Take care and speak soon lotsa lv Rattles Xxxx

Mimi said...

God bless those who scramble to survive. We get so caught up in our own tiny problems that we forget how rich and lucky we are. Thanks Odette!

jen said...

Lots of sponges here in the states to Tracey!! The government so freely hands out money that we DONT HAVE!! It seems many people have simply stopped helping themselves!!
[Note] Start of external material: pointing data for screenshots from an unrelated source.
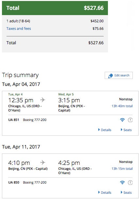This screenshot has height=199, width=139.
Task: Expand Seats for flight UA 851
Action: (x=126, y=130)
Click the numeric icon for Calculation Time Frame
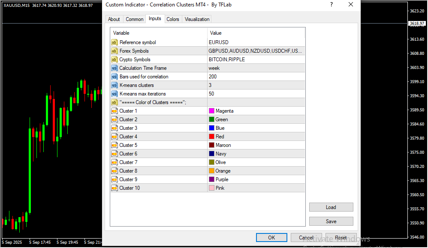The height and width of the screenshot is (248, 428). point(114,68)
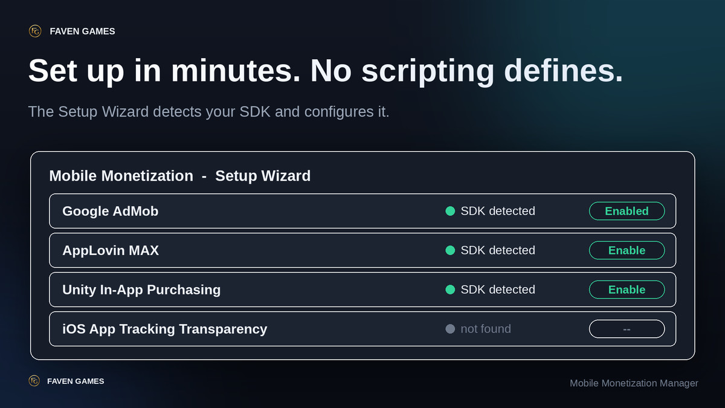Click the green status dot for Google AdMob
The height and width of the screenshot is (408, 725).
pyautogui.click(x=450, y=211)
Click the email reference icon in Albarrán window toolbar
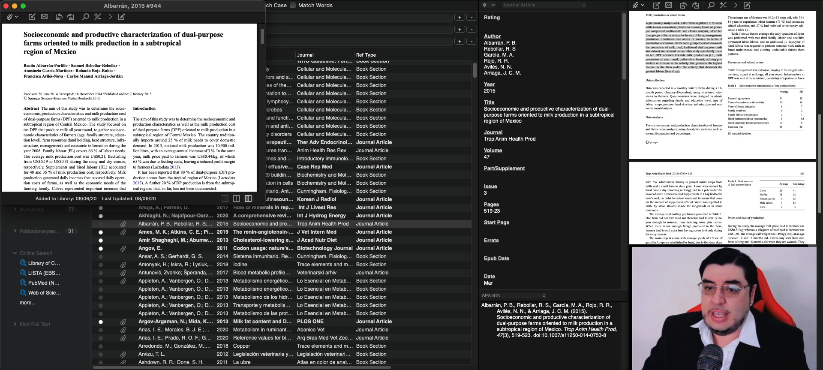The width and height of the screenshot is (823, 370). 44,17
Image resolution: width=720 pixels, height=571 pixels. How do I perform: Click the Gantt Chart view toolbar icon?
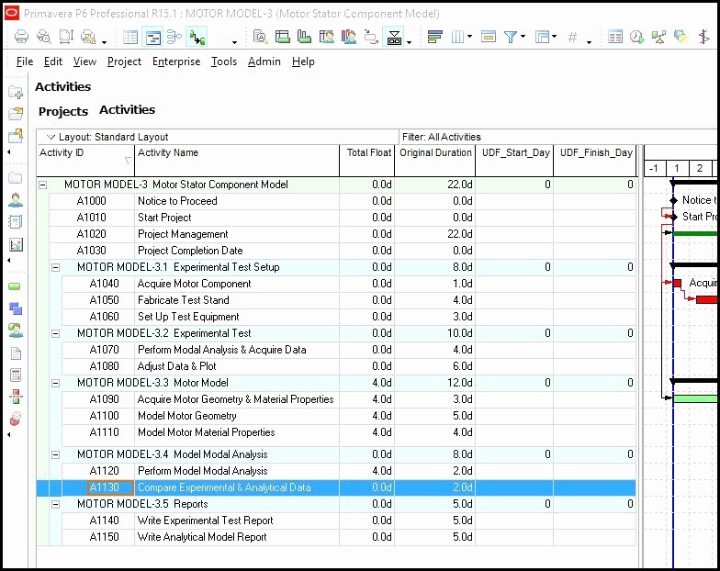tap(152, 37)
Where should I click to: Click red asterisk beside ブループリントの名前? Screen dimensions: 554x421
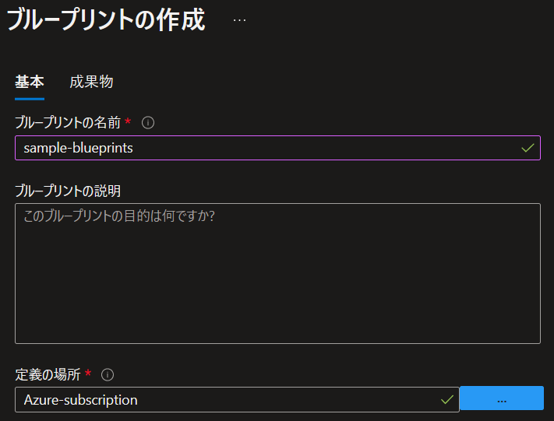click(128, 121)
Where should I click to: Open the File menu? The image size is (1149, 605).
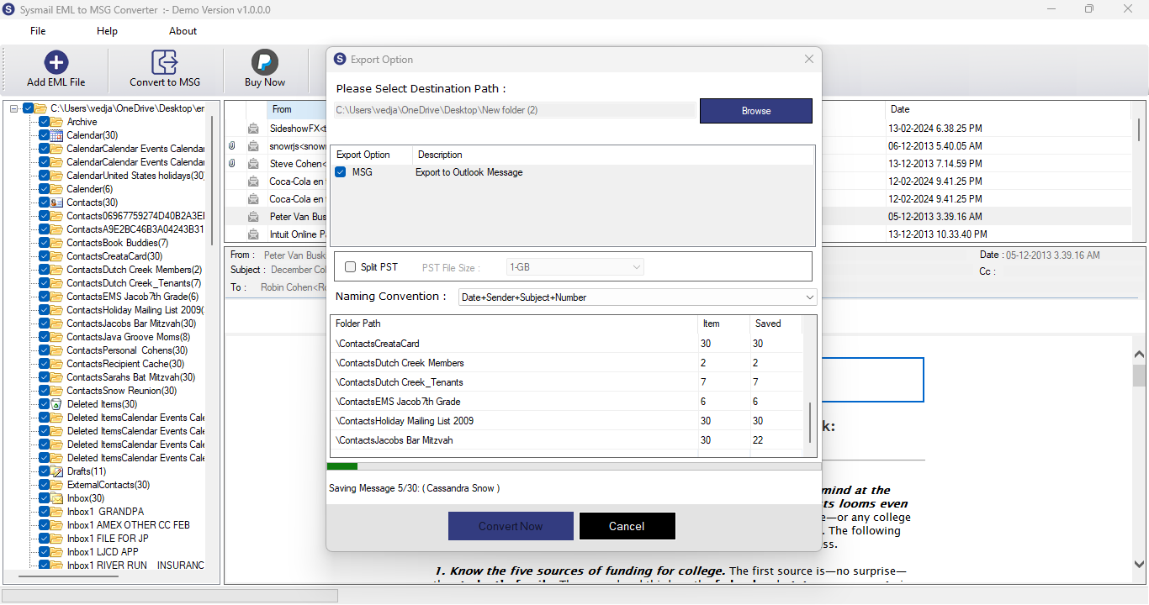[x=38, y=31]
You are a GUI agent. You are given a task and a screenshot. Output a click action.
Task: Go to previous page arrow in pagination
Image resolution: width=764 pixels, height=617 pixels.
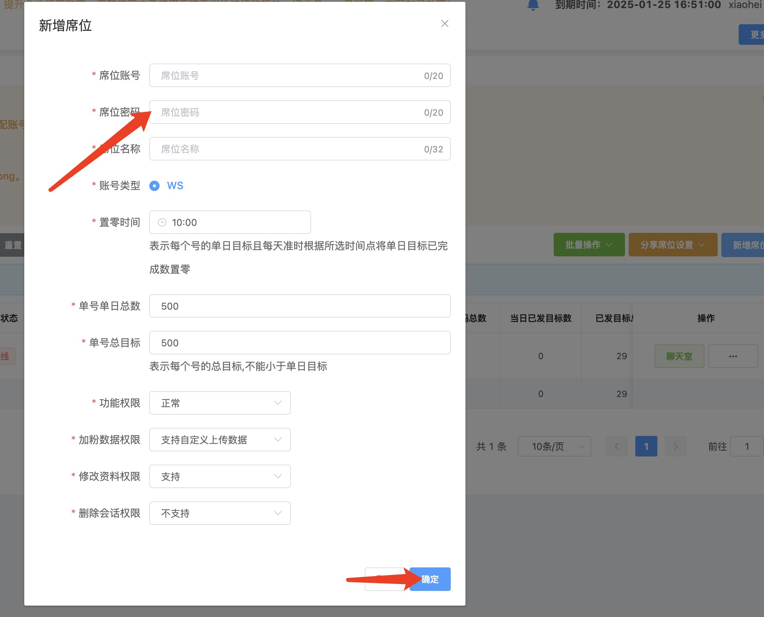[617, 446]
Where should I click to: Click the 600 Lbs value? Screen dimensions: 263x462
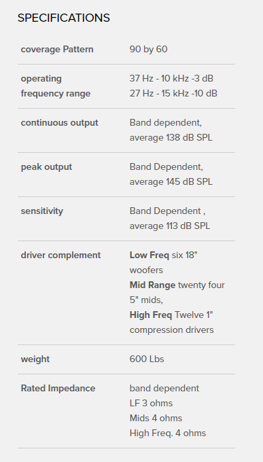point(147,359)
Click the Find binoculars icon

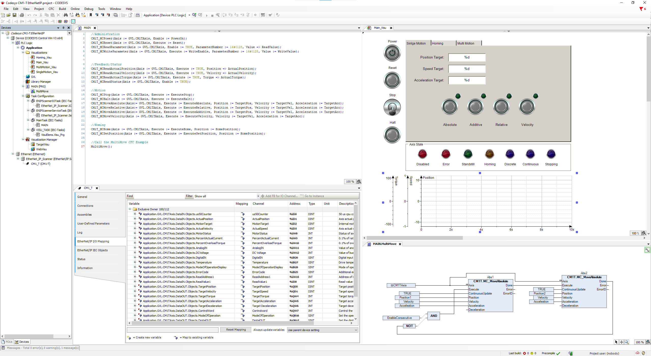66,15
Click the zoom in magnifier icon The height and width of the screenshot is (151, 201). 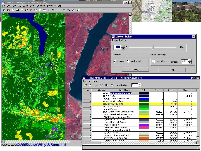pos(69,10)
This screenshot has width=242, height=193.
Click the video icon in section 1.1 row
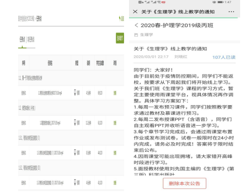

Great post Odette. Thank you for reminding me to count my many blessings!!

Sid Brechin said...

You may not look at it Odette but in some ways your government is doing something positive ours our not. You are the only country I know of that has a government department dedicated to rooting out corruption. I don't know how effective they are but it is a start and over time they may end up a shining light. I can't see it happening overnight but I can see it happening. Also you may have a different view of the anti pandering laws than what is the reality. here I may need some help from our fellow bloggers. If is not pandering if they are offering services. The one exception I know of is the window washers at intersections because the lights are only green for perhaps 20 seconds and they can seriously tie up traffic. When you have a city of 5 million that can become a major problem. It is usually agressive panhandly that the police are needed to deal with. Many of the things you describe may just be appreciated and would also fill gaps here.